Banks, laws, businesses and households. The post-Covid European Union must do more. Or at least it has to change perspective. The energy transition, the digital transition, and labor policies are no longer the same in a Europe that has been turned upside down and changed by a year and a half of the pandemic. These are the main themes around which the new volume of Rainer Masera revolves «For a true proportionality in the banking regulation of the European Union. The challenges of the Coronavirus and Basel IV ». What the former budget minister wants to suggest is a different perspective on European banking legislation.

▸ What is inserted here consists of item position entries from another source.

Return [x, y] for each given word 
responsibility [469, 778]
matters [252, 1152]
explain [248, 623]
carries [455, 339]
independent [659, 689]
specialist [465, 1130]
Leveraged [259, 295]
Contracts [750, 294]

The book offers a precise and careful critical analysis of EU banking regulations, characterized by the approach chosen up to now by EU legislators to write rules according to “one size fits all”. Masera, on the other hand, argues in a documented and comparative way the thesis according to which a “structurally and concretely proportional” approach is urgently needed. This becomes even more important in the current historical season which requires a strong availability of credit to stimulate and accompany the investments of companies and families committed to accompanying the great transitions underway: energy, digital, labor, demographic after the crisis generated by Covid. -19. The opportunity to apply a new regulatory philosophy for Europe is offered by the forthcoming implementation in the Banking Union of the final Basel Accords on capital requirements (and much more), also known as Basel IV.

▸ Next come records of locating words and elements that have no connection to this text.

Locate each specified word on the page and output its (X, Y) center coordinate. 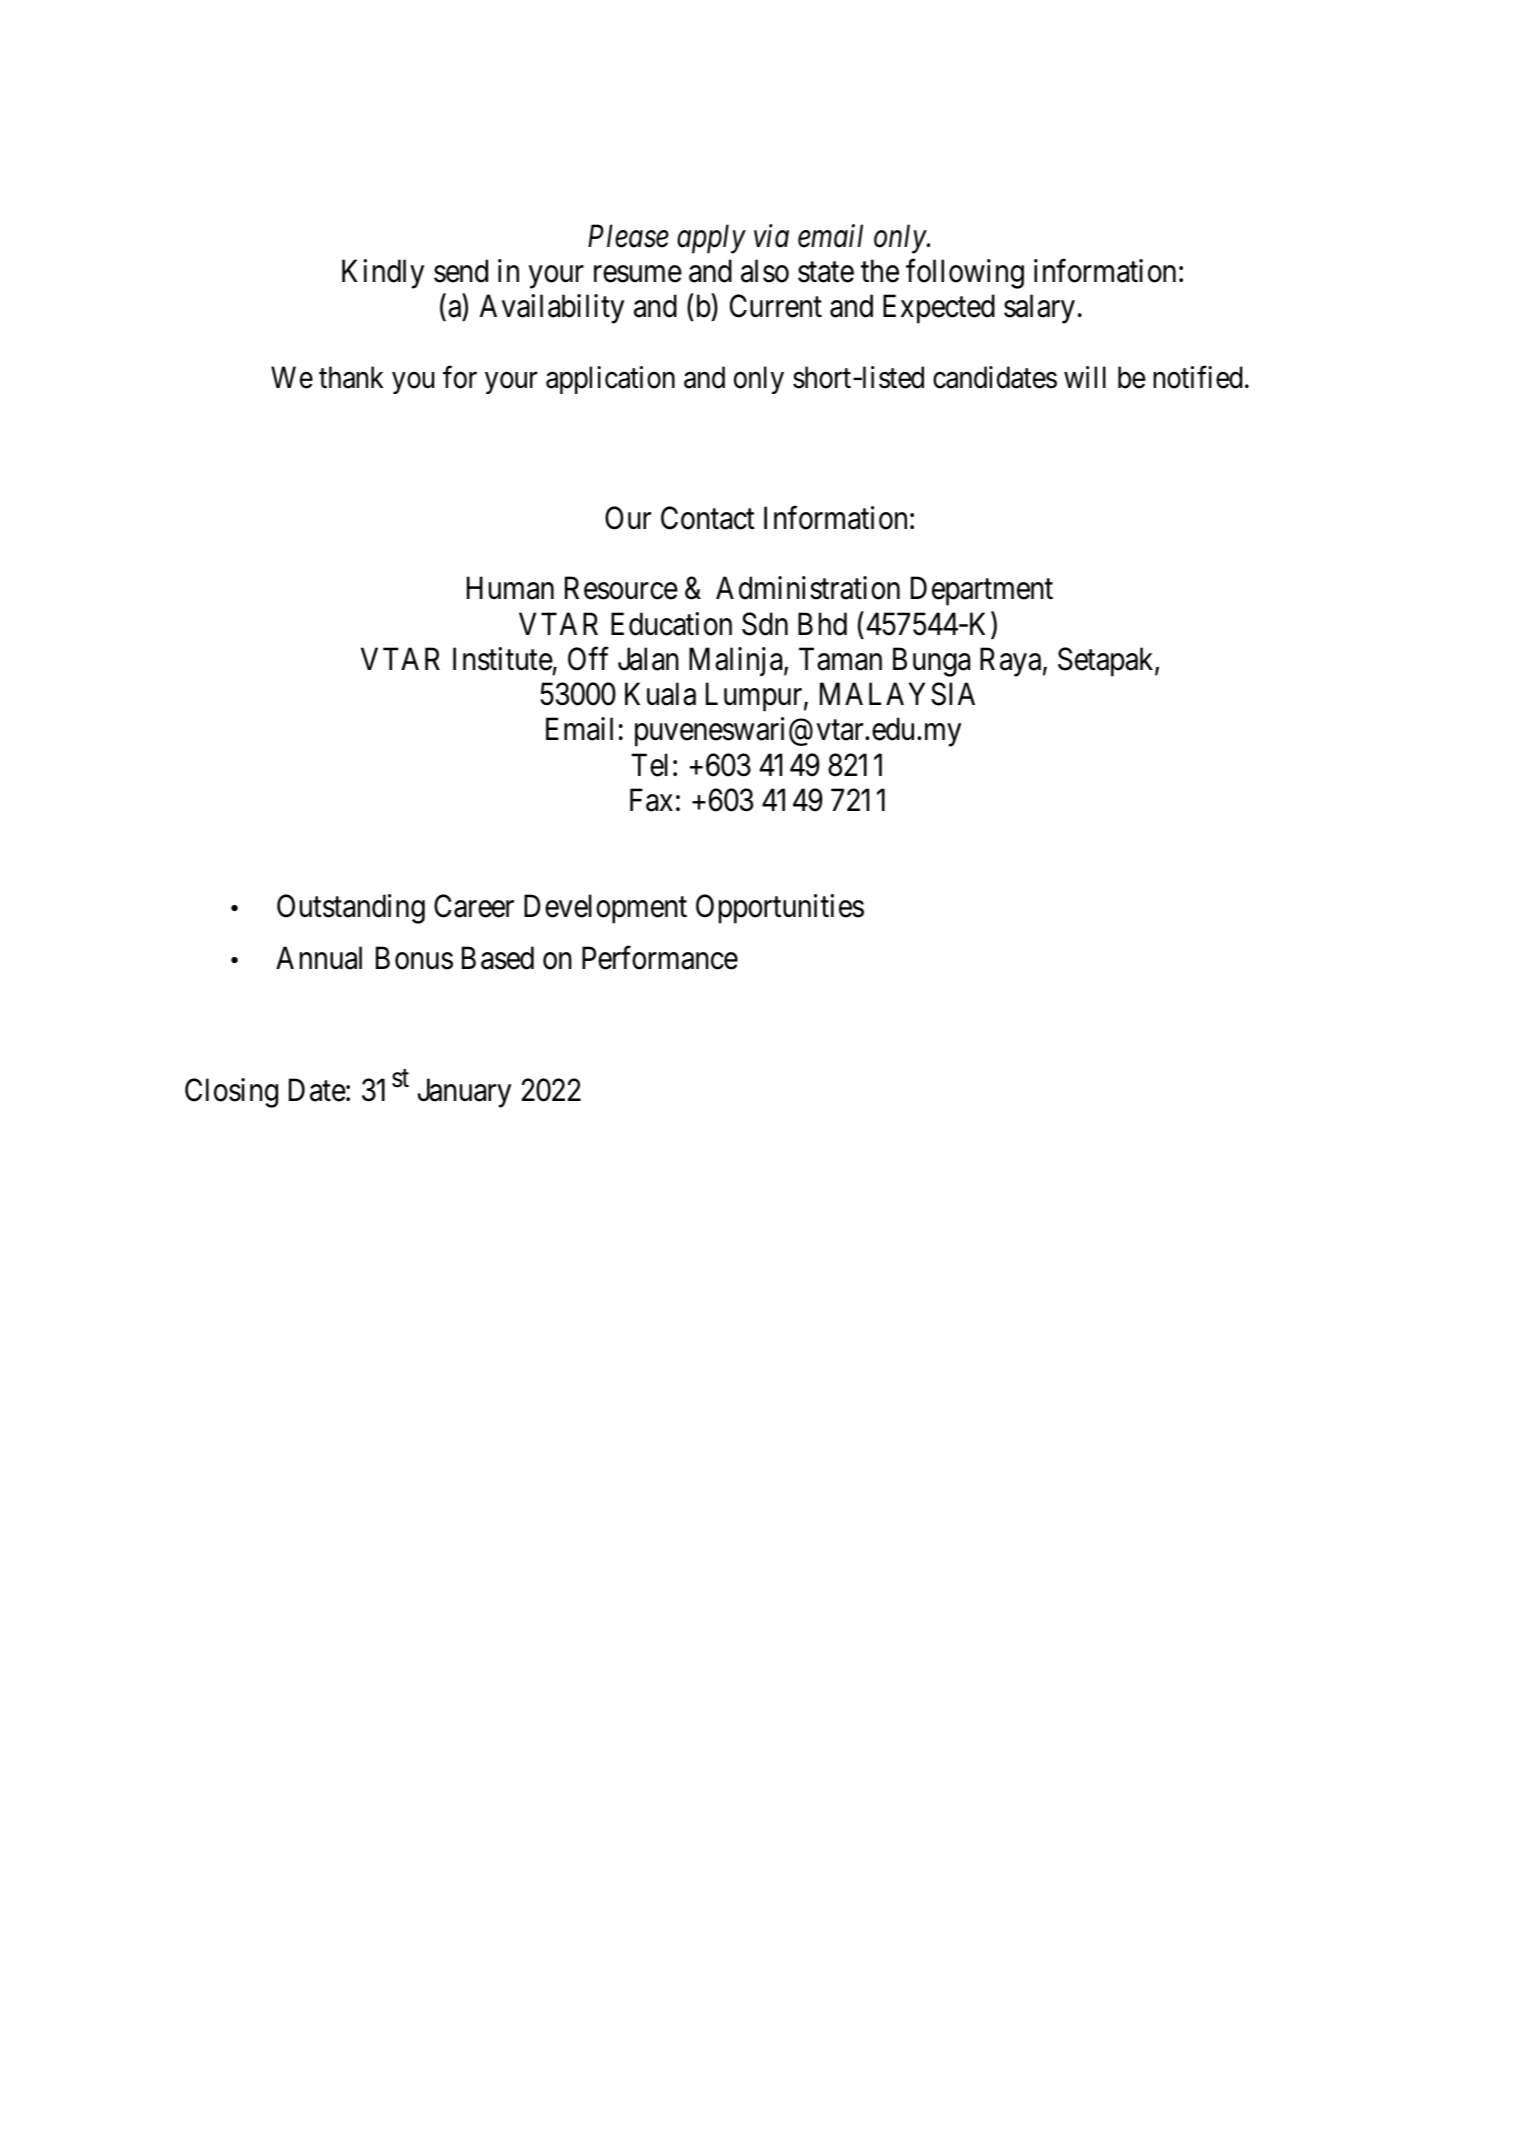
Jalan (648, 659)
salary (1039, 309)
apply (711, 239)
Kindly (383, 274)
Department (982, 591)
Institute (503, 659)
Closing (231, 1093)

Masera’s book also represents an opportunity to discuss the consequences on the level of the overall competitiveness of the European economy compared to other primary jurisdictions that apply the Basel Accords in the global market in a proportionate and appropriate manner to the characteristics, riskiness and size of the banks with consequences also in terms of supervisory approaches. But above all with effects on credit policies for micro-small-medium enterprises, families and third sector subjects. Themes that are central to the activity of Federcasse, committed for almost a decade on a scientific and regulatory level so that the Banking Union can also apply the principles of proportionality, adequacy and logic in banking regulation in a structural way, as historically the United States does , Canada, Australia, New Zealand, Japan, more recently Switzerland and – a few months ago – also Great Britain.

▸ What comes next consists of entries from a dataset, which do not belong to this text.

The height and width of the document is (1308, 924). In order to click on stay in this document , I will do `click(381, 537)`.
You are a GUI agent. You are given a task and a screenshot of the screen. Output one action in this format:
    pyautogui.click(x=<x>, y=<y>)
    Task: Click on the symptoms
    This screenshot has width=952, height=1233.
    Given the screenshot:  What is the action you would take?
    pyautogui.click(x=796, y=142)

In his book, prof. Masera also explores other issues, ranging from institutional protection systems in banks (IPS), to the new challenges for local banks linked to fintech, to the methods of supporting SMEs, to environmental and social sustainability, up to the establishment of a European bad bank is hoped for.
The volume will be presented on Thursday 30 September in Rome at the Luigi Sturzo Institute (via delle Coppelle 35) at 5.30 pm.